During cognitive tasks, synchrony of neural activity varies and is correlated with performance. There may however be an upper limit to the level of normal synchronicity and epileptogenic activity is characterized by excess spiking at high synchronicity. Very high field oscillations (fast ripples), in the range of 250–600 Hz, have been recorded from patients with mesial temporal lobe epilepsy [1]. Furthermore, in epilepsy an A-type potassium channel (KA) has been implicated. More specifically, a mutation in a KA gene was found in a temporal lobe epilepsy patient [2] and a highly selective blocker of KA induced seizures [3]. In previous work we have showed that KA can suppress synchronized synaptic input to a neuron while minimally suppressing semi-synchronous input. As high frequency implies high synchronicity we set out to investigate if KA could suppress the cellular response from fast ripple activity.

Methods

We used a cell model of a hippocampal CA1 pyramidal neuron based on [4]. It is a detailed compartment model with Na, Kdr and KA-type currents of Hodgkin-Huxley type. The high frequency of fast ripples has been hypothesis to occur from combining two ripples with lower frequency [5]. According to [6], only 11% of the neurons participating in a ripple are activated at each ripple. Due to these two factors we used 60 Hz as the frequency of individual neurons. In a fast ripple, the 50 synaptic inputs were activated simultaneously and in control/desynchronized the input were evenly distributed in time.

Results

KA channels suppress cellular responses to fast ripple activity.
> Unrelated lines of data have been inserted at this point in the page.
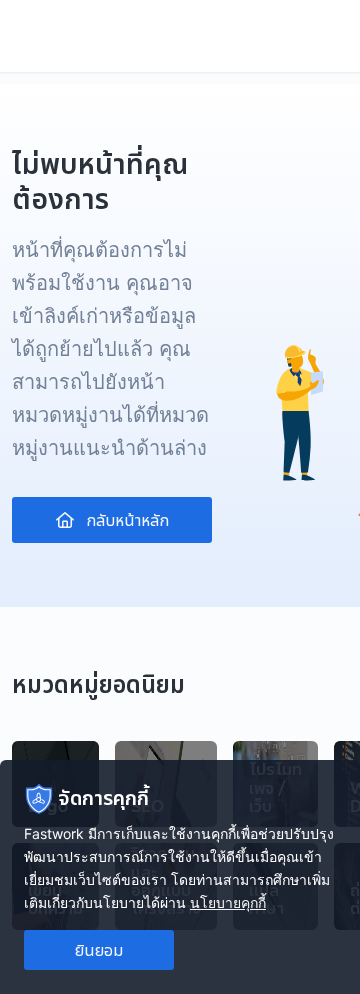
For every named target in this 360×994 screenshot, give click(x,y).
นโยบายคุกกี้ (228, 902)
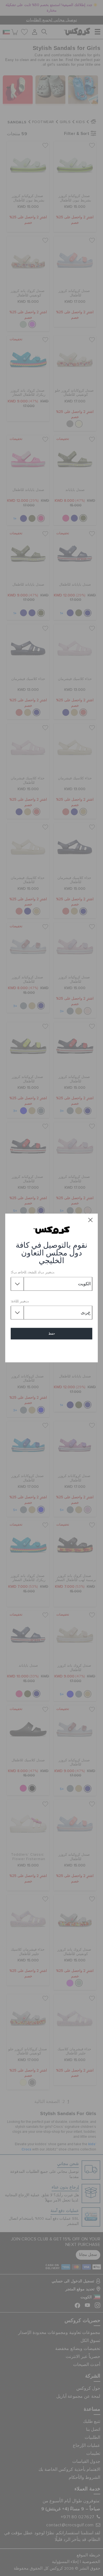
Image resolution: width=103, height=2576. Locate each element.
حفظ (51, 1334)
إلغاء (51, 1349)
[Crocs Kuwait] (51, 1230)
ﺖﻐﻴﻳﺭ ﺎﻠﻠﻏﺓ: (20, 1301)
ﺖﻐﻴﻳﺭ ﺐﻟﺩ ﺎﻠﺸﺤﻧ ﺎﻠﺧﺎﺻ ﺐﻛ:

The left figures of Figure 1 represent the simulation KA present and the right with KA absent. Top figures represent fast ripple activity and bottom figures the case when the input is control/desynchronized. Note that when KA is present there is no spike activity from fast ripple input even though it is present in control/desynchronized.

Discussion

Our model shows that KA can prevent the cell form getting activated by fast ripple activity. Understanding how KA can reduce synchronized and fast ripple activity can provide insight in how epileptic drug work or suggests new drugs targeting KA.